** TASK DESCRIPTION **
Word for word, copy all of the entries.

** DATASET RECORDS **
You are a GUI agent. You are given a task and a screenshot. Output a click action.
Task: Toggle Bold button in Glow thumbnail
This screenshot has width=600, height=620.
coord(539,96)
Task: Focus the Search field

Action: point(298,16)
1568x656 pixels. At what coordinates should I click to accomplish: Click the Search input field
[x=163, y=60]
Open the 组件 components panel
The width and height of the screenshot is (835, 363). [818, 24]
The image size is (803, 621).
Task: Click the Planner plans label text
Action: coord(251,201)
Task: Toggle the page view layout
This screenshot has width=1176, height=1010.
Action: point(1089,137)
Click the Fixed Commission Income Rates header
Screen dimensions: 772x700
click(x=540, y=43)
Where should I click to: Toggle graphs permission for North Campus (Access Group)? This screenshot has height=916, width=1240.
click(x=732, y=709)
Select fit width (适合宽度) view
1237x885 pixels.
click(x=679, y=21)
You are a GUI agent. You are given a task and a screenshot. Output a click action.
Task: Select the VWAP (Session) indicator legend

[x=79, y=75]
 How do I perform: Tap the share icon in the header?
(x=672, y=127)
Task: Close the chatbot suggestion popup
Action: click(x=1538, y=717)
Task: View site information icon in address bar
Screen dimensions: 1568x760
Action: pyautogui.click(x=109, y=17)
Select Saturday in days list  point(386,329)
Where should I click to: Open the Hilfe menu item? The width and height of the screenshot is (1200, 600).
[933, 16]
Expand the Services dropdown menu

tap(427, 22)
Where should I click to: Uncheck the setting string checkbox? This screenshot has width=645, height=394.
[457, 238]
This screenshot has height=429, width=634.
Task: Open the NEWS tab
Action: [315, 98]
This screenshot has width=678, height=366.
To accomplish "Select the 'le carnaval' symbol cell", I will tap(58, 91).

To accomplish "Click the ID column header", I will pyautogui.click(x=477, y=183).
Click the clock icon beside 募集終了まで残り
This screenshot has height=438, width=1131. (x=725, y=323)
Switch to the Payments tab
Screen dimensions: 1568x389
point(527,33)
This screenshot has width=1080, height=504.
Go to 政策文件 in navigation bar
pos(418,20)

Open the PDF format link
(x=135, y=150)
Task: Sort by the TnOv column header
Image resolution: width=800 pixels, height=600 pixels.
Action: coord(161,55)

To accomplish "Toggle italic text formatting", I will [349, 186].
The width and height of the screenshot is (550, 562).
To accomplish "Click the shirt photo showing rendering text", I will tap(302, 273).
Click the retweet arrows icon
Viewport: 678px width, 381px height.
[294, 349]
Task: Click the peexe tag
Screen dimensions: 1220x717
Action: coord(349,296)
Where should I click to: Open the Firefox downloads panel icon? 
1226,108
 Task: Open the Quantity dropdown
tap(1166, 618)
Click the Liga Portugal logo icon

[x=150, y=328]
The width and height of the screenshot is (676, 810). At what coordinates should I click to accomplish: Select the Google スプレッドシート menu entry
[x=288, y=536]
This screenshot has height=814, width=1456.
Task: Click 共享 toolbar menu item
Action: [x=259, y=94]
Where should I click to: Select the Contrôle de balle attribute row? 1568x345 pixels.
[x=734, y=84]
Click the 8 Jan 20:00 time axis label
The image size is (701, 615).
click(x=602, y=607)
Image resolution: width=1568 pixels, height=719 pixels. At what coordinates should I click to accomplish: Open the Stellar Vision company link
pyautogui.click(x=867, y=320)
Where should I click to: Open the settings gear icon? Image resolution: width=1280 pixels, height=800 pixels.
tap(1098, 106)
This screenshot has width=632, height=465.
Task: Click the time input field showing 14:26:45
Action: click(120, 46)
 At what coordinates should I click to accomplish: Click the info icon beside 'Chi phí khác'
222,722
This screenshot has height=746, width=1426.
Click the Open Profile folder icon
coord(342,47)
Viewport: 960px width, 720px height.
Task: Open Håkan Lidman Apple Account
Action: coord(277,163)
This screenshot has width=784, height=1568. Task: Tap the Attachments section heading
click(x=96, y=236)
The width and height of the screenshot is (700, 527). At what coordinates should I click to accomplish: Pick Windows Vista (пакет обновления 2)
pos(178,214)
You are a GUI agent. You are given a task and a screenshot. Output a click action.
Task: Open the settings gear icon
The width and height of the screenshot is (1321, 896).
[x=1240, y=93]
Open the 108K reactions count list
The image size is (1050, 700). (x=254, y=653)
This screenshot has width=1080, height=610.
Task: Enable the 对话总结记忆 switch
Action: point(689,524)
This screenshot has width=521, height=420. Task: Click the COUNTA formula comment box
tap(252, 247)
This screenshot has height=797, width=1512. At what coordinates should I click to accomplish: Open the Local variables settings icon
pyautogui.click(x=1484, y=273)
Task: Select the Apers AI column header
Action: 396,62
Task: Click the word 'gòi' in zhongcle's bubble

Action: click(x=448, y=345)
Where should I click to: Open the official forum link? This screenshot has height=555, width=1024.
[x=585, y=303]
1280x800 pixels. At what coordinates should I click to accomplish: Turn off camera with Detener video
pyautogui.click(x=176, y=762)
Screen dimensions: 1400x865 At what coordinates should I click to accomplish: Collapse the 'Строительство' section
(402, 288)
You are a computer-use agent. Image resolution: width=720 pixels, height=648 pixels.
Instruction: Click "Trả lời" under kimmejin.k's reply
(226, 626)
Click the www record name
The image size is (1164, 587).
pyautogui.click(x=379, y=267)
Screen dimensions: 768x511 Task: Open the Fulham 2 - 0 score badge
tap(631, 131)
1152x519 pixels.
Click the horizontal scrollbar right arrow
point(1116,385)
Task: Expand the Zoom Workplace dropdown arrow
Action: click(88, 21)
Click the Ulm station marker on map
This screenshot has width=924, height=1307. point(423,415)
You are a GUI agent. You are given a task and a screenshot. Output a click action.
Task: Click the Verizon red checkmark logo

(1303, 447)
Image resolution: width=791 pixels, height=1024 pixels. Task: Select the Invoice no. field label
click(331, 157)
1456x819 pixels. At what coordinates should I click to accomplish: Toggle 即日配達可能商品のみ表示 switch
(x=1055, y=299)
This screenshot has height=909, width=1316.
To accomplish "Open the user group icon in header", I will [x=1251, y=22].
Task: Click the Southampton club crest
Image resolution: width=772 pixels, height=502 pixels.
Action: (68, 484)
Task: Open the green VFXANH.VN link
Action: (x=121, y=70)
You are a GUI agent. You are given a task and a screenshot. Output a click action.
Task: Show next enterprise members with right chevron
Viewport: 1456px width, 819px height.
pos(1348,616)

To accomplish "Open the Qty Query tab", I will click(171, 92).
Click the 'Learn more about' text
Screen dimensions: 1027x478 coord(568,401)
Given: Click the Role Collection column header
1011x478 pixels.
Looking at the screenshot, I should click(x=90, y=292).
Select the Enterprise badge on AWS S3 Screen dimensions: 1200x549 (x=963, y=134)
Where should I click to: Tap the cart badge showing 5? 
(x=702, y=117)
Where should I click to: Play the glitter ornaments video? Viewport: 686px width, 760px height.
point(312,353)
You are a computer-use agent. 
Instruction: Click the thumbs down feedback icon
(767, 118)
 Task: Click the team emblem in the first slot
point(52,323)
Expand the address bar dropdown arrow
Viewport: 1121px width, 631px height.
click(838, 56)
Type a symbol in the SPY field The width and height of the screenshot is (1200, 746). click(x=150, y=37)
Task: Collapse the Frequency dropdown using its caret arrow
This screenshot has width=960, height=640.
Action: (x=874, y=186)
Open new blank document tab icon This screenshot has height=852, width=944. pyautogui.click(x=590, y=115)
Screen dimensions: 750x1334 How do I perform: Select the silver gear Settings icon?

** ANSWER SPACE **
You are a GUI agent. You are given a task and a screenshot. Output a click action.
Task: Toggle Bold button in Glow thumbnail
This screenshot has width=600, height=620.
coord(539,96)
Task: Focus the Search field

Action: point(298,16)
1568x656 pixels. At what coordinates should I click to accomplish: Click the Search input field
[x=163, y=60]
Open the 组件 components panel
The width and height of the screenshot is (835, 363). [818, 24]
The image size is (803, 621).
Task: Click the Planner plans label text
Action: coord(251,201)
Task: Toggle the page view layout
This screenshot has width=1176, height=1010.
Action: point(1089,137)
Click the Fixed Commission Income Rates header
Screen dimensions: 772x700
click(x=540, y=43)
Where should I click to: Toggle graphs permission for North Campus (Access Group)? This screenshot has height=916, width=1240.
click(x=732, y=709)
Select fit width (适合宽度) view
1237x885 pixels.
click(x=679, y=21)
You are a GUI agent. You are given a task and a screenshot. Output a click action.
Task: Select the VWAP (Session) indicator legend

[x=79, y=75]
 How do I perform: Tap the share icon in the header?
(x=672, y=127)
Task: Close the chatbot suggestion popup
Action: click(x=1538, y=717)
Task: View site information icon in address bar
Screen dimensions: 1568x760
Action: pyautogui.click(x=109, y=17)
Select Saturday in days list  point(386,329)
Where should I click to: Open the Hilfe menu item? The width and height of the screenshot is (1200, 600).
[933, 16]
Expand the Services dropdown menu

tap(427, 22)
Where should I click to: Uncheck the setting string checkbox? This screenshot has width=645, height=394.
[457, 238]
This screenshot has height=429, width=634.
Task: Open the NEWS tab
Action: [315, 98]
This screenshot has width=678, height=366.
To accomplish "Select the 'le carnaval' symbol cell", I will tap(58, 91).

To accomplish "Click the ID column header", I will pyautogui.click(x=477, y=183).
Click the clock icon beside 募集終了まで残り
This screenshot has height=438, width=1131. (x=725, y=323)
Switch to the Payments tab
Screen dimensions: 1568x389
point(527,33)
This screenshot has width=1080, height=504.
Go to 政策文件 in navigation bar
pos(418,20)

Open the PDF format link
(x=135, y=150)
Task: Sort by the TnOv column header
Image resolution: width=800 pixels, height=600 pixels.
Action: coord(161,55)

To accomplish "Toggle italic text formatting", I will [349, 186].
The width and height of the screenshot is (550, 562).
To accomplish "Click the shirt photo showing rendering text", I will tap(302, 273).
Click the retweet arrows icon
Viewport: 678px width, 381px height.
[294, 349]
Task: Click the peexe tag
Screen dimensions: 1220x717
Action: coord(349,296)
Where should I click to: Open the Firefox downloads panel icon? 
1226,108
 Task: Open the Quantity dropdown
tap(1166, 618)
Click the Liga Portugal logo icon

[x=150, y=328]
The width and height of the screenshot is (676, 810). At what coordinates should I click to accomplish: Select the Google スプレッドシート menu entry
[x=288, y=536]
This screenshot has height=814, width=1456.
Task: Click 共享 toolbar menu item
Action: [x=259, y=94]
Where should I click to: Select the Contrôle de balle attribute row? 1568x345 pixels.
[x=734, y=84]
Click the 8 Jan 20:00 time axis label
The image size is (701, 615).
click(x=602, y=607)
Image resolution: width=1568 pixels, height=719 pixels. At what coordinates should I click to accomplish: Open the Stellar Vision company link
pyautogui.click(x=867, y=320)
Where should I click to: Open the settings gear icon? Image resolution: width=1280 pixels, height=800 pixels.
tap(1098, 106)
This screenshot has width=632, height=465.
Task: Click the time input field showing 14:26:45
Action: click(120, 46)
 At what coordinates should I click to accomplish: Click the info icon beside 'Chi phí khác'
222,722
This screenshot has height=746, width=1426.
Click the Open Profile folder icon
coord(342,47)
Viewport: 960px width, 720px height.
Task: Open Håkan Lidman Apple Account
Action: coord(277,163)
This screenshot has width=784, height=1568. Task: Tap the Attachments section heading
click(x=96, y=236)
The width and height of the screenshot is (700, 527). At what coordinates should I click to accomplish: Pick Windows Vista (пакет обновления 2)
pos(178,214)
You are a GUI agent. You are given a task and a screenshot. Output a click action.
Task: Open the settings gear icon
The width and height of the screenshot is (1321, 896).
[x=1240, y=93]
Open the 108K reactions count list
The image size is (1050, 700). (x=254, y=653)
This screenshot has width=1080, height=610.
Task: Enable the 对话总结记忆 switch
Action: point(689,524)
This screenshot has width=521, height=420. Task: Click the COUNTA formula comment box
tap(252, 247)
This screenshot has height=797, width=1512. At what coordinates should I click to accomplish: Open the Local variables settings icon
pyautogui.click(x=1484, y=273)
Task: Select the Apers AI column header
Action: 396,62
Task: Click the word 'gòi' in zhongcle's bubble

Action: click(x=448, y=345)
Where should I click to: Open the official forum link? This screenshot has height=555, width=1024.
[x=585, y=303]
1280x800 pixels. At what coordinates should I click to accomplish: Turn off camera with Detener video
pyautogui.click(x=176, y=762)
Screen dimensions: 1400x865 At what coordinates should I click to accomplish: Collapse the 'Строительство' section
(402, 288)
You are a computer-use agent. Image resolution: width=720 pixels, height=648 pixels.
Instruction: Click "Trả lời" under kimmejin.k's reply
(226, 626)
Click the www record name
The image size is (1164, 587).
pyautogui.click(x=379, y=267)
Screen dimensions: 768x511 Task: Open the Fulham 2 - 0 score badge
tap(631, 131)
1152x519 pixels.
Click the horizontal scrollbar right arrow
point(1116,385)
Task: Expand the Zoom Workplace dropdown arrow
Action: click(88, 21)
Click the Ulm station marker on map
This screenshot has width=924, height=1307. point(423,415)
You are a GUI agent. You are given a task and a screenshot. Output a click action.
Task: Click the Verizon red checkmark logo

(1303, 447)
Image resolution: width=791 pixels, height=1024 pixels. Task: Select the Invoice no. field label
click(331, 157)
1456x819 pixels. At what coordinates should I click to accomplish: Toggle 即日配達可能商品のみ表示 switch
(x=1055, y=299)
This screenshot has height=909, width=1316.
To accomplish "Open the user group icon in header", I will [x=1251, y=22].
Task: Click the Southampton club crest
Image resolution: width=772 pixels, height=502 pixels.
Action: (68, 484)
Task: Open the green VFXANH.VN link
Action: (x=121, y=70)
You are a GUI agent. You are given a task and a screenshot. Output a click action.
Task: Show next enterprise members with right chevron
Viewport: 1456px width, 819px height.
pos(1348,616)

To accomplish "Open the Qty Query tab", I will click(171, 92).
Click the 'Learn more about' text
Screen dimensions: 1027x478 coord(568,401)
Given: Click the Role Collection column header
1011x478 pixels.
Looking at the screenshot, I should click(x=90, y=292).
Select the Enterprise badge on AWS S3 Screen dimensions: 1200x549 (x=963, y=134)
Where should I click to: Tap the cart badge showing 5? 
(x=702, y=117)
Where should I click to: Play the glitter ornaments video? Viewport: 686px width, 760px height.
point(312,353)
You are a computer-use agent. 
Instruction: Click the thumbs down feedback icon
(767, 118)
 Task: Click the team emblem in the first slot
point(52,323)
Expand the address bar dropdown arrow
Viewport: 1121px width, 631px height.
click(838, 56)
Type a symbol in the SPY field The width and height of the screenshot is (1200, 746). click(x=150, y=37)
Task: Collapse the Frequency dropdown using its caret arrow
This screenshot has width=960, height=640.
Action: (x=874, y=186)
Open new blank document tab icon This screenshot has height=852, width=944. pyautogui.click(x=590, y=115)
Screen dimensions: 750x1334 How do I perform: Select the silver gear Settings icon?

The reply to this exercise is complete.